感染対策を徹底した効果もあり、今回の出張では財務省・金融庁からの出張者、および在英大使館の職員・運転手等について、一人も陽性者を出すことなく無事会合を終えることができました。

3.英国政府の厳しい制限
厳重な感染対策を敷いたのは英国政府側も同様です。英国政府は、感染リスクを抑えるために各国からの出張者数を厳しく制限しました。このため、今回の出張では通常の大臣出張よりも日本から派遣する出張者数を減らしました。現地では限られた人員で大臣のサポートや会議の交渉にあたることとなり、各出張者は睡眠時間を惜しんで対応に当たりました。特にG7の会場内は人数制限が厳しく、参加者が一人何役もこなす場面もありました。また、東京からも遠隔で手厚いサポートをもらうことで、無事に出張を乗り切ることができました。大臣出張の円滑なサポートのためには、一定の出張人数が求められますが、十分なサポート要員の確保と万全な感染対策とのトレードオフは当面免れないと考えられます。

4.対面開催ならではの特長
感染対策を行いながらの大臣出張は苦労が尽きませんが、やはり国際会議は対面開催でしか得られない成果があります。
まずは、参加者同士が相手の印象や人柄を良く知ることができる点です。前述の通り、今回の訪英では数多くのバイ会談が設定された上、大臣級同士・財務官級同士が親交を深める場も設けられました。
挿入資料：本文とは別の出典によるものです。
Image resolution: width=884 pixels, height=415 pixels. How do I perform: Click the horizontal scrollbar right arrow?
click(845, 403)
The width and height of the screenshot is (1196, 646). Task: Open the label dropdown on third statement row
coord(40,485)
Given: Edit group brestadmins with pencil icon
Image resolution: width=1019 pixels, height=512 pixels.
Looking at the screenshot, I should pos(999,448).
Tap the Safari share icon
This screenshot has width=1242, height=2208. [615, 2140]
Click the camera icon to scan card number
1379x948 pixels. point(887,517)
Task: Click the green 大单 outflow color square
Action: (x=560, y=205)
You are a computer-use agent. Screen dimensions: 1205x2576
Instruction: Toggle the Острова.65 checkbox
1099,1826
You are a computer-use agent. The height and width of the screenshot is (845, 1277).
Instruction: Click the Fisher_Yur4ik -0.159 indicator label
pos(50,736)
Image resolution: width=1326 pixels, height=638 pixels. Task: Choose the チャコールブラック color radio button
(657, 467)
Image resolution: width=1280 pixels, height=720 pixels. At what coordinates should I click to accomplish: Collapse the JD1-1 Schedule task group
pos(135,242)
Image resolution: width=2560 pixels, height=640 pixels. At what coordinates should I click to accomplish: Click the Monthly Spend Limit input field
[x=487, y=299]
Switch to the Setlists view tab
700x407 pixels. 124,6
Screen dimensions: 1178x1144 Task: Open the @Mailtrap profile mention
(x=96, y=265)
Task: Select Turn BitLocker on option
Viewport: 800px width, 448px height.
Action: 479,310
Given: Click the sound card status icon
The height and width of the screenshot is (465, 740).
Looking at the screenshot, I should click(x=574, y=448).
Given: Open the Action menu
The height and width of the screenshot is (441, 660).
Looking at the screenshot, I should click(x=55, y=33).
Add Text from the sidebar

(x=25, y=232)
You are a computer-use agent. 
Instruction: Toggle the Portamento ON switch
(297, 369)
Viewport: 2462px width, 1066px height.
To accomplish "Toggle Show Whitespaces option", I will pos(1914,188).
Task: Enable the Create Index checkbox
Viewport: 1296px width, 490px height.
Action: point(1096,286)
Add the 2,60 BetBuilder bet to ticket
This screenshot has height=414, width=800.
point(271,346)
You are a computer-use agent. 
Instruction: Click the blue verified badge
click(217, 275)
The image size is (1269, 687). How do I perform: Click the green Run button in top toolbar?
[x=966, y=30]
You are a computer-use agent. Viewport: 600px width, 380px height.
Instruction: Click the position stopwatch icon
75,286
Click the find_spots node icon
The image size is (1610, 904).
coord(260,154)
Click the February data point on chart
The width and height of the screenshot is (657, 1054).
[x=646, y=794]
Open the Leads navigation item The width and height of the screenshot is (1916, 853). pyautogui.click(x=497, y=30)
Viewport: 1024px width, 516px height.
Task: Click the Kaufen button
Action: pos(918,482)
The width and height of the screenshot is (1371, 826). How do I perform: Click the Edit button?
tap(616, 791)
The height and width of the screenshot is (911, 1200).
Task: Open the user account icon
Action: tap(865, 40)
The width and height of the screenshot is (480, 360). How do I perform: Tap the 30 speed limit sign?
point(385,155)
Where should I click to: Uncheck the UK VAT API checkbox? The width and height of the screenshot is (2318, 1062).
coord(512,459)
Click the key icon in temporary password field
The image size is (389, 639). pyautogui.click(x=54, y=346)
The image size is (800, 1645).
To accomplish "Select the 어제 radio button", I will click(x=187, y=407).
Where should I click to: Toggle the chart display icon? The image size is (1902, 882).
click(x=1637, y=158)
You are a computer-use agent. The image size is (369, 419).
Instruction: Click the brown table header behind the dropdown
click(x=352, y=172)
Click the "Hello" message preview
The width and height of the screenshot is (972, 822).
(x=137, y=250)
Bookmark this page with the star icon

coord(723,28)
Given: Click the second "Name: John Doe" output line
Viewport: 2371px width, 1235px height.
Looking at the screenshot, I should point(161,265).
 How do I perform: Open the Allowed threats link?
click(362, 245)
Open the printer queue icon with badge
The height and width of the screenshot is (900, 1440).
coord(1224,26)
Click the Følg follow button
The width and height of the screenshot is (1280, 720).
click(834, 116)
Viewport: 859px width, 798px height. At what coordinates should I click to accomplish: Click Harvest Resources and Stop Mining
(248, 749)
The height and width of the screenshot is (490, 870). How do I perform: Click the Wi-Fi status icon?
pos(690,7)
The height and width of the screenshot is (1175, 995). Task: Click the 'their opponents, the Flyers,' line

例えば、麻生大臣は今回リシ・スナク英国・財務大臣とは初対面(写真(3))でしたが、「話をしていても、理屈はきちんと整然としているし、話が一方的に話し倒すというふうな感じでもないし、人の話はちゃんと聞いてまとめようとする」等と、まさに相手と対面で話すことで、オンライン上では分からない相手の人柄全般を知ることが出来たと語っています*2。こうしてG7の財務大臣が、対面で本音の意見交換を行うことで、G7が一致して世界をリードしていくとの力強いメッセージを発信できました。この点は、対面開催でしか得られない収穫であったといえます。
また、対面で参加することで、会合の交渉等は大きく捗りました。今回の会議では、現場で急遽専門家同士で集まり喧々諤々の議論を行い、合意を目指す場面もありました。加えて、時差に関係なく会合を開くことができた点もメリットの一つとして挙げられます。オンラインのビデオ会議では、どうしても時差に左右されてしまい、長時間国際会議を開くことが難しくなります。日米欧がオンラインで議論をしようとすると、米国は早朝、日本は夜の開催とならざるを得ず、交渉が長引くと、日本は徹夜の対応が迫られることもしばしばです。中には時差ボケに苦しむ職員もいましたが、滞在地の日中にまとまった時間をとって議論が行えることは、出張の大きなメリットといえます。
写真:(3)リシ・スナク英国・財務大臣との写真

5.最後に
2020年は新型コロナウイルス感染症の感染拡大により、国際会議のあり方が大きく変容しました。オンライン開催が世界中で急速に普及し、その効率性と利便性が広く知られたのも事実です。しかし、今回のG7財務大臣会合では、対面開催ならではのメリットが改めて認識されました。麻生大臣は7月にも、イタリアのベネチアにてG20財務大臣・中央銀行総裁会議に参加されました。当面、海外出張では様々な防疫措置や人数規制が避けられませんが、安全な海外出張に向けてさらなる模索を続けていくことになります。

*1)麻生大臣は、2020年2月22-23日にサウジアラビア・リヤドで開かれたG20財務大臣・中央銀行総裁会議へ参加されました。
*2)令和3年6月5日(土)にロンドンにて行われた麻生副総理兼財務大臣兼内閣府特命担当大臣記者会見での発言。